En mi caso, dejarse llevar. No se puede forzar nada. Las cosas bonitas surgen de la suavidad y de la dulzura. La música surge de un sentimiento dulce, aunque también de algo tiste. Pero finalmente todo es suave y, en mi caso, no hay una violencia en el método.

– En el proceso de creación del disco, ¿ha llegado a imaginarse cómo sería su vida en marte o, al menos, cómo le gustaría que fuera?

– Jamás tendría interés, el título del disco es una pequeña broma. Respeto mucho a los astronautas y a las empresas aeronáuticas, pero no le veo sentido. Los Dioses nos han regalado un planeta maravilloso y tendríamos que estar cuidándolo. No me imagino viviendo de una manera futurista como en las películas de ciencia ficción. Las tecnologías me rechinan muchísimo, soy un animal primitivo y pequeño. Mi vuelo es muy bajo, no pretendo llegar a alturas peligrosas donde falte el oxígeno. Todo lo que surge de la naturaleza me parece maravilloso, mientras que lo que viene del ser humano estoy dividido. Se nos muestra como un ser glorioso y magnífico, pero no comprendo esa parte destructiva. Mi idea sería que cuidemos urgentemente lo que tenemos y cambiemos de forma de vida todos.

– De hecho, muchos aseguraron que la pandemia nos haría mejores personas, no solo con los demás, también con el planeta…

– Nunca he creído en eso. Es más, siempre he pensado que íbamos a embestir con renovadas fuerzas, una vez que pasara el temporal, y querríamos recuperar el tiempo perdido. Esto es algo que tampoco entiendo. El tiempo no se pierde, somos nosotros y la esencia de nuestras vidas. Al margen de la pandemia, creo que llegará un momento en el que la humanidad va a tener que llegar a un punto de reflexión seria y urgente.

– En una de sus entrevistas habla del querer emocional, relacionada con su canción Lo quiero todo. ¿Cómo puede saciarse alguien, en los tiempos que corren, del ansia de vivir a contrarreloj?

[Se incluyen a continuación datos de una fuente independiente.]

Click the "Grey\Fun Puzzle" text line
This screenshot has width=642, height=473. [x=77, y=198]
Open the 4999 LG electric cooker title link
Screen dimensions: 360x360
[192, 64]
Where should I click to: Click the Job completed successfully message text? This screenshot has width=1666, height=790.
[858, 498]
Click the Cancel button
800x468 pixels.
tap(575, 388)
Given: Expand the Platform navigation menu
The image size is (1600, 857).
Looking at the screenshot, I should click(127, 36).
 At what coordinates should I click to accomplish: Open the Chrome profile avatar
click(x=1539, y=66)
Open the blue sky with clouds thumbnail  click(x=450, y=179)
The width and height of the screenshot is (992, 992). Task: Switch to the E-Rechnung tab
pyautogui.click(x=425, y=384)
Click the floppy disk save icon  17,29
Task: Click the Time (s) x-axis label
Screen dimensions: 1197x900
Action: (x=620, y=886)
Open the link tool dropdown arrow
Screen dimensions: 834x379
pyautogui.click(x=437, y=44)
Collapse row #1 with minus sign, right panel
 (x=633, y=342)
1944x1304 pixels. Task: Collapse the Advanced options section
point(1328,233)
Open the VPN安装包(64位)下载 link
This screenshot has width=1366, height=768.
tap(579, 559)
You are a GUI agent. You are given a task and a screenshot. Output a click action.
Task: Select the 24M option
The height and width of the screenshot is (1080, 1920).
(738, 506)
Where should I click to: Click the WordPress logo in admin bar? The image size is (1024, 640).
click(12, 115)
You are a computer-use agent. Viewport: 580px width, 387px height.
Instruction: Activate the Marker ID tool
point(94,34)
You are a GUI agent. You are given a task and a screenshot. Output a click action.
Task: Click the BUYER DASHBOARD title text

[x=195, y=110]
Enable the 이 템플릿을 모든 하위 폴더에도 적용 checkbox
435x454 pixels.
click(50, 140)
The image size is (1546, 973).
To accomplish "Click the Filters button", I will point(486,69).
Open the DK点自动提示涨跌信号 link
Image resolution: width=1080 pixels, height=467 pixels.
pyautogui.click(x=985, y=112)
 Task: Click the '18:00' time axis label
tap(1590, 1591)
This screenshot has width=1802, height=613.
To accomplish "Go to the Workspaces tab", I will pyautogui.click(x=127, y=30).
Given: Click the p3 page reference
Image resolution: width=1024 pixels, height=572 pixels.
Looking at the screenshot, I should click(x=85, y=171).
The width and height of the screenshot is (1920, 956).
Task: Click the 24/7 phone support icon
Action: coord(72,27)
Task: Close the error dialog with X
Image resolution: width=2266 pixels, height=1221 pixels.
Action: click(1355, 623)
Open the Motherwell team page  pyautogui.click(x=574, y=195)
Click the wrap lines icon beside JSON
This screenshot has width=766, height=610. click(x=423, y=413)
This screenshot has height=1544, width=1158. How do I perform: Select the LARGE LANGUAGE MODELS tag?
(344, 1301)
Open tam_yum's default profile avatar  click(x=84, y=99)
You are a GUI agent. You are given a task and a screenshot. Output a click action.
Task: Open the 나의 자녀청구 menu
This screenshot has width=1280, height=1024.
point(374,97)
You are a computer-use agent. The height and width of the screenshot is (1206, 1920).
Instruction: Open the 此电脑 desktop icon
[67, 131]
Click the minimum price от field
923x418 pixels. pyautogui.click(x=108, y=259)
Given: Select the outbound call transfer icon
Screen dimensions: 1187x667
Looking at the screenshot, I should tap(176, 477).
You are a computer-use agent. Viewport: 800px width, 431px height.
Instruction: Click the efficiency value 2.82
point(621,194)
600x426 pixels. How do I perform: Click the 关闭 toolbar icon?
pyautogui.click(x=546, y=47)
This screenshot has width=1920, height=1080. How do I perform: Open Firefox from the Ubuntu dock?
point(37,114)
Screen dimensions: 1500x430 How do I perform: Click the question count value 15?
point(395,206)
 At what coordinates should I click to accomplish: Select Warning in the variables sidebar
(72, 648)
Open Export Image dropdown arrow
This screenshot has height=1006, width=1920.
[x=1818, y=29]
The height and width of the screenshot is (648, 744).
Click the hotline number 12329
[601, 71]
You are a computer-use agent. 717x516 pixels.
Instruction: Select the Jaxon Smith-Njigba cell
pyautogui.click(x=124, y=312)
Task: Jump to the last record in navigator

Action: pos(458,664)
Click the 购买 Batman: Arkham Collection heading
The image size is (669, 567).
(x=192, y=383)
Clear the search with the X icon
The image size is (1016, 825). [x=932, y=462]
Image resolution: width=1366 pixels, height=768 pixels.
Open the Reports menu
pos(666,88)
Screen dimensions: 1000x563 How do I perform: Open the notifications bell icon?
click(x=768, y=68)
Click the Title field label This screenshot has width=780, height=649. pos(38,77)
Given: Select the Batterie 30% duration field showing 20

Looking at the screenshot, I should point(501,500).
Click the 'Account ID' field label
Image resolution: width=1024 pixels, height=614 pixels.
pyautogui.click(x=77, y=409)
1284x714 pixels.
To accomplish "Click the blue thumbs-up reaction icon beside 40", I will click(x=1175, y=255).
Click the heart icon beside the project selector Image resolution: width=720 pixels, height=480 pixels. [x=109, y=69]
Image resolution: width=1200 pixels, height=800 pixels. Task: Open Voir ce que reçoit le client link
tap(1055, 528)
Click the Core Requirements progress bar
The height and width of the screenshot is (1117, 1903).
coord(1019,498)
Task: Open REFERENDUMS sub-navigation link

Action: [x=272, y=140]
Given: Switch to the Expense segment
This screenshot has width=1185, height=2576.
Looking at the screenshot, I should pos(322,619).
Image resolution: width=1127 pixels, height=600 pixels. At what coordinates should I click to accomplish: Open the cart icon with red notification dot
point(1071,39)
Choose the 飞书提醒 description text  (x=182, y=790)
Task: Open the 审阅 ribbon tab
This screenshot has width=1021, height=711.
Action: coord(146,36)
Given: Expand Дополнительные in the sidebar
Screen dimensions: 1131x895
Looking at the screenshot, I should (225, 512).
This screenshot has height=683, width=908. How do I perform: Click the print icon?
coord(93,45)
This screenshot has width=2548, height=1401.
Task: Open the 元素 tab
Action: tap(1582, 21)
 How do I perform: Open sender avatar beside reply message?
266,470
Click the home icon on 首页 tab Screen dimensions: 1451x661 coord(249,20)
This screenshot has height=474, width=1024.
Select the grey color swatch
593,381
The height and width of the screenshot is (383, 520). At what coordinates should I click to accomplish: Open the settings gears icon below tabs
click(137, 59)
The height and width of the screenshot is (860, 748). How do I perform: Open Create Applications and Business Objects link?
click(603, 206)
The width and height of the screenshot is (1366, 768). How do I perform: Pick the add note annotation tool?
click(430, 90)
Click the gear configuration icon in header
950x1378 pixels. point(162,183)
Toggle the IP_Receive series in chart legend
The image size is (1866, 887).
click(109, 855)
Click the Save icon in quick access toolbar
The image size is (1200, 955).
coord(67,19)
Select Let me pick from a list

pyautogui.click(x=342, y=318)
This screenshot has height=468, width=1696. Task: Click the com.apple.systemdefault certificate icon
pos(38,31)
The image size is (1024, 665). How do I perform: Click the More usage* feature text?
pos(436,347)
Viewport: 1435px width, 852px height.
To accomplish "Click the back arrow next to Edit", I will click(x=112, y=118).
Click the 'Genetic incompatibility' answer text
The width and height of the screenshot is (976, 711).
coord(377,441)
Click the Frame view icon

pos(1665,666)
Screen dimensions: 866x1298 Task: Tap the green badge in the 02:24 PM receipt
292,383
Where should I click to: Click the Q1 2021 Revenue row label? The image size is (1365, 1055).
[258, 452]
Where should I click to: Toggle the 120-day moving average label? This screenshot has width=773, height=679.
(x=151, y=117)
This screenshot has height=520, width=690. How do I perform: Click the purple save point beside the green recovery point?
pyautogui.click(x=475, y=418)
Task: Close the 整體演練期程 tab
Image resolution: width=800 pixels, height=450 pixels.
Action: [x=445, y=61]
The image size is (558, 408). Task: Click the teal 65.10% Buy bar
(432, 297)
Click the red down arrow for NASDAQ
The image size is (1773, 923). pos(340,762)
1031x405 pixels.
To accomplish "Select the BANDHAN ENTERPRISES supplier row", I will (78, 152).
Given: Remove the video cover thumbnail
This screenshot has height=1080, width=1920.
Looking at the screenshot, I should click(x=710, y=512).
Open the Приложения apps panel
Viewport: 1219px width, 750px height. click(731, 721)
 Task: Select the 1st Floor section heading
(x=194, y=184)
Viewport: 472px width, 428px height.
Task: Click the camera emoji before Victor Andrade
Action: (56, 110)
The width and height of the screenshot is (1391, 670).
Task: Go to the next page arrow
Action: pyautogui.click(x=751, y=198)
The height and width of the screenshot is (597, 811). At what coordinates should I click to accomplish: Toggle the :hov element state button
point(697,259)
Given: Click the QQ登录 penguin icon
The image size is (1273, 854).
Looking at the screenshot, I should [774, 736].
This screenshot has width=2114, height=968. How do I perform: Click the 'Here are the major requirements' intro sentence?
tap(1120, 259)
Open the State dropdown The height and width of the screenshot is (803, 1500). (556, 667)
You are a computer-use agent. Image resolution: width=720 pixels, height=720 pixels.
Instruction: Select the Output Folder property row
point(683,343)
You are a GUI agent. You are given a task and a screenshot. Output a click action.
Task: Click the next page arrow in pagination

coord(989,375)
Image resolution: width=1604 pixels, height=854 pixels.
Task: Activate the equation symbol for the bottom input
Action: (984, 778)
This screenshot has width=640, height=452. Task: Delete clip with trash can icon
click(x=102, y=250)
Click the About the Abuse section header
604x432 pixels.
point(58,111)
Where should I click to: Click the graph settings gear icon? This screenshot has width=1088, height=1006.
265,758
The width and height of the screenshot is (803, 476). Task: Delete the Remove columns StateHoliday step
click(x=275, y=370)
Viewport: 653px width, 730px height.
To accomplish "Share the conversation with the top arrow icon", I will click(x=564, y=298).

– Los últimos acontecimientos, las redes sociales y los móviles están siendo un torpedo en la línea de flotación de la humanidad. Es un retroceso que nos esclaviza, nos hace menos humanos y nos aleja de la tribu global. El encontronazo con la vida es constante y, cuando no es provocado por el ser humano son por las circunstancias que llegan, todos sabemos que la vida es un regalo con fecha de caducidad. Tenemos que aprender a saber aprovecharla y ser conscientes que solo existe un billete de ida, pero no de vuelta. El billete lo dice bien claro, vive y deja vivir; pero no todo el mundo hace caso de esa idea tan sencilla.

-En varias ocasiones se ha mostrado contrario a las tecnologías. ¿Cómo se siente cada vez que sale al escenario y ve miles de móviles alumbrándolo?

– Fíjate que el otro día en un concierto de Gijón observé una cosa muy bonita y se lo trasladé al público. Me di cuenta de que había muy poca gente mirando el concierto a través de la pantalla del móvil. Me dio mucha alegría porque hace cuatro o cinco años la mayoría del público estaba con el teléfono en alto grabando y, ahora, de entre cuatro mil personas habría unas veinte con los móviles. El resto estaba atento a lo que sucedía en el momento. Ya casi no miramos por la ventanilla del tren para mirar las dehesas, los pinares o los ríos. La gente está enganchada a las pantallas, pero el otro día tuve esa sensación, que se están dando cuenta de que la vida real es más importante y aporta más un baño en el mar que las horas que pasas recibiendo imágenes vacías que te distraen de la vida real.  

 – Las tecnologías tienden al individualismo, ¿cree que existe algún remedio que cure el egoísmo y aporte una sobredosis de empatía?

Me temo que eso está en la esencia humana, es una forma de tirar adelante como puedes observar en el ego animal. Los animales tienen esa forma de defenderse, pero luego está la civilización, el progreso, la moral y la ética. Como seres pensantes hemos ido desarrollando eso y hemos llegado a la conclusión de que, solo o en grupo, podemos sobrevivir; pero con nuestro ego es muy difícil. Además, la vida en soledad es triste y puede ser enloquecedora. Con los años hemos desarrollado la noción de que es importante dejar a un lado el ego y dejarlo para momentos límites. Hay que colaborar en el bien de todos y por el bien de la tribu.